LIPID AND PEPTIDE SPECIFICITIES IN SIGNAL PEPTIDE LIPID INTERACTIONS IN MODEL MEMBRANES

The present data show the critical importance of the anionic lipid content in monomolecular layers for the interaction with PhoE signal peptide. At 37°C and 100 mM NaCl the interaction is maximal at 30-40 mol% anionic lipid. The results correlate with the reduced translocation competence of Escherichia coli strain HD3122, which has a much lower anionic lipid content as compared to the wild- type strain SD12 (De Vrije et al. (1988) Nature 334, 173-175). PhoE signal peptide analogs as N-formyl PhoE signal peptide, PhoE signal peptide +(1-7) and PhoE signal peptide Val-8 → Trp-8 show the same lipid preference as PhoE signal peptide. On the other hand the affinity for an anionic lipid interface is strongly reduced for PhoE signal peptide Lys-19,-20 → Asp-19,-20, which correlates with the less efficient translocation of PhoE protein carrying this signal sequence.

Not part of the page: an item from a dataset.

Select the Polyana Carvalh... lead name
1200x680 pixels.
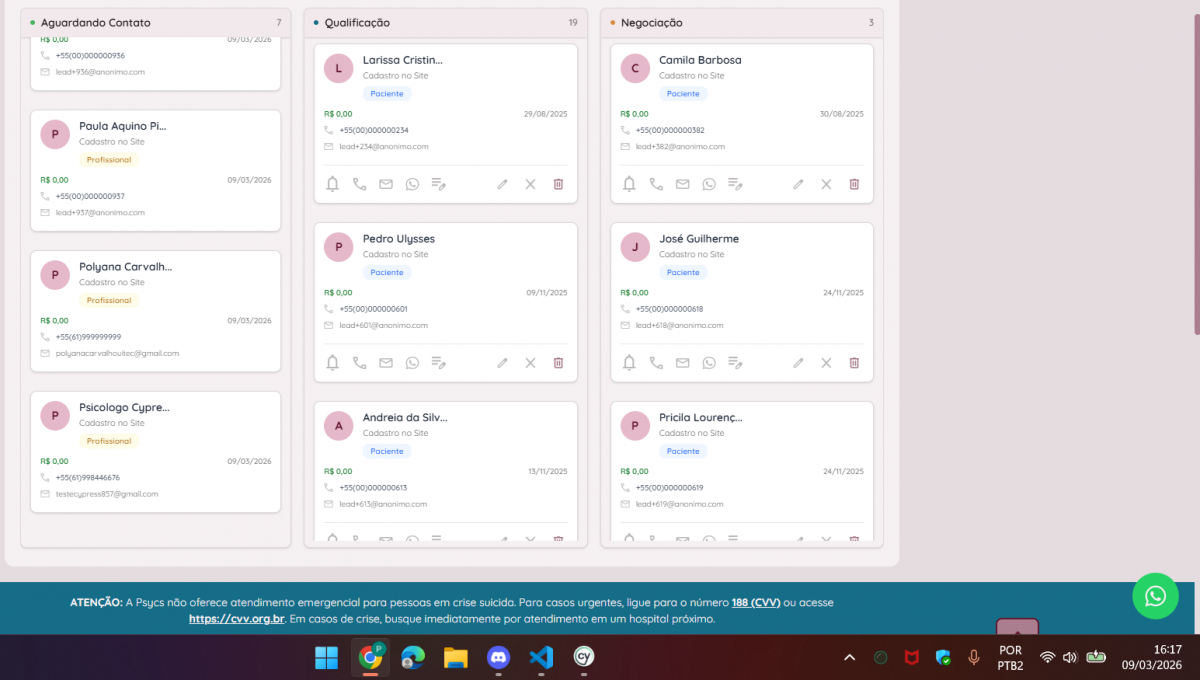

At limiting anionic lipid concentrations there is a temperature and salt effect on the observed interaction, which is related to a conformational change of the peptide. Signal sequences show clearly conformational flexibility in responds to environmental conditions. Under the conditions used in this study FTIR spectra of PhoE signal peptide-DOPG monolayers show a high content of β-structure and β-turn. © 1990.